Ultimately, of the three contingents who successfully met the requirements, only one returned an information packet for the background check and was rehired.

In addition to the 22 contingents who reapplied for their positions, 94 new applicants also expressed interest, but, according to Kotei, only one was qualified for the job and decided not to complete the hiring process.

Kenneth Crosswhite, one of the contingents who did not complete the process, said, "When we were hired, we met all of the standards."

Crosswhite served as a contingent in the Lisbon fire company for 14 years and works as a deputy fire chief in Washington, D.C. The county, he added, "is losing a lot of good help."

Goddard pointed out that many of the contingents dropped out of the application process of their own accord.

"From the department's perspective, we'd have been perfectly happy if all 34 of the original contingents met the standard. My concern has been very clear, and it has been with providing the citizens with a very high-quality emergency service," he said.

"As firefighters, we buy into the dangers of this job; we readily accept it," he added. "But who does not accept all those dangers are the family members... My responsibility is to set a very strong standard to make sure that they are adequately trained."

From Livesay's perspective, contingents had been doing just fine.

"When you get in the field, instincts take over," he said. "Our people have saved a lot of lives.
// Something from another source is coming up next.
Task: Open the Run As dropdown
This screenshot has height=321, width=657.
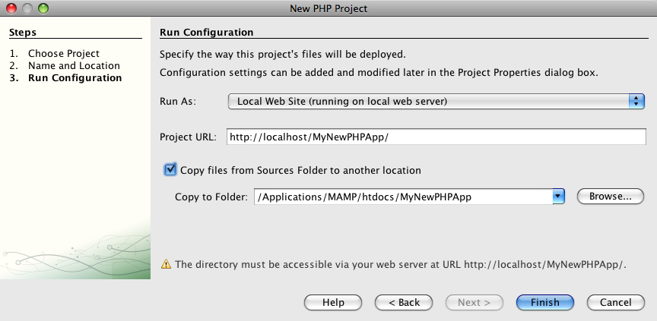Action: (x=436, y=101)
They must be doing something right."

Livesay, a volunteer at the Lisbon Volunteer Fire Department, said losing contingents will make it more difficult for volunteers to obtain enough points to qualify for the Length of Service Award Program, or LoSAP, a benefits program for volunteers above the age of 50 who have served more than 25 years.

Responses -- when firefighters and paramedics go out into the field to answer a citizen's call of distress -- only count for half a point per instance. Volunteers need 50 points per year to qualify for the program. Livesay said the responses account for a good chunk of the points racked up by volunteers, and were the main reason volunteers served in the first place.

Without contingents, however, volunteers had fewer opportunities to ride in ambulances now manned by the county's career EMTs, Livesay said. Because of union rules, the county can't provide just one career worker to supplement a crew of volunteers.